Но счастие скоротечно; вскоре очутились они посреди улицы и волею-неволею должны были расстаться.
Нередко попадаются дни в жизни человека, которые как бы исключительно пользуются правом наделять его неприятностями и неудачами. Точно такой же день, должно быть, пал на долю Григорью, ибо не успел он отворить ворота, как уже неприятно был поражен криком и бранью, раздававшимися у него в доме. Григорий остановился, обтер рукавом пот, капавший с лица, и стал прислушиваться; так! голосили Дарья и Василиса, но на кого? – бог их ведает! – Он поднялся по шаткому крылечку, выходившему на двор, и вступил в избу. Василиса и Дарья стояли, каждая по концам стола, с поднятыми кулаками; перед ними близ окна сидела Акулина; она, казалось, не старалась скрывать своего горя и, закрыв лицо руками, рыдала на всю избу… Слезы ручьями струились между сухощавыми, грязными ее пальцами.

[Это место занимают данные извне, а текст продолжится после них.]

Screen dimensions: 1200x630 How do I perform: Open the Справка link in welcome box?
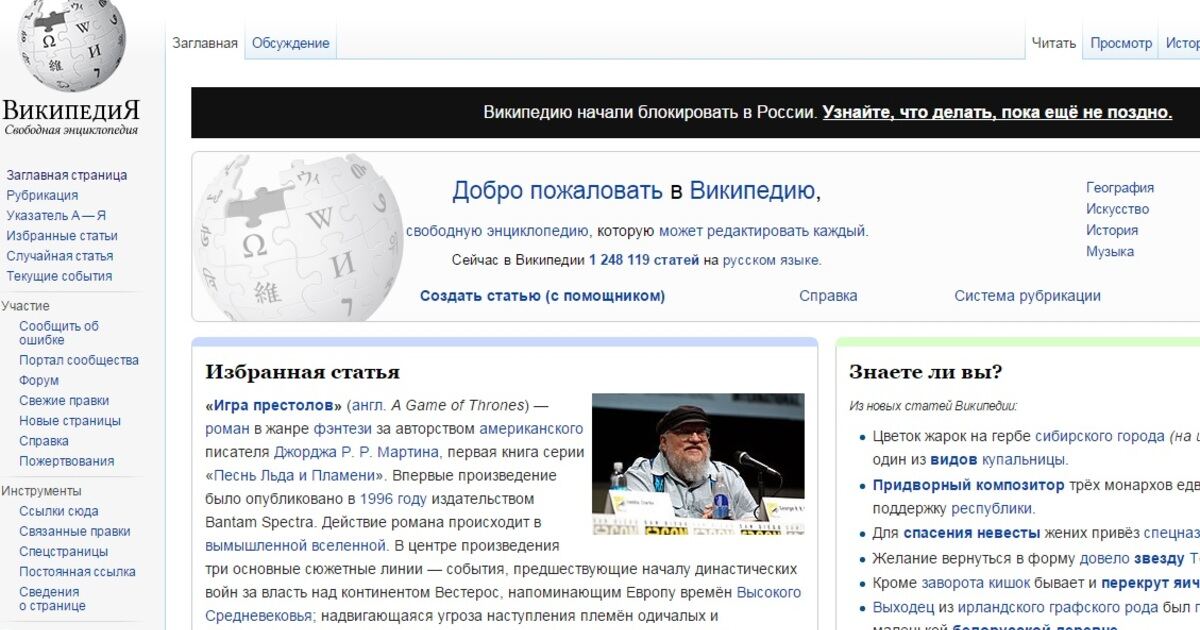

Зрителем этой сцены была старуха, мать Григория; свесив с печи седую голову, как-то бессмысленно глядела она на все, происходившее перед ее глазами.
– Чего горланите?.. Что еще? Ну?.. – закричал Григорий, бросая с сердцем кушак и шапку наземь.
– Да то же, что вот навязал нам на старости лет дьявола… Поди-тка сам теперь и ломайся с ним! – отвечала Василиса, указывая костлявою своею рукою на Акулину.
– Да, – подхватила Дарья, вся дрожа от злобы, – небось и руки-то понадсодишь – сунься только…
– Покою не дает, проклятая, – продолжала Василиса, – воет, знай, себе на всю избу. Послали было за хворостиной печь истопить, прошляндала без малого все утро… велели хлебы замесить – куды те!.. Ничего не смыслит – голосит себе, да еще: пойду, говорит, к барину…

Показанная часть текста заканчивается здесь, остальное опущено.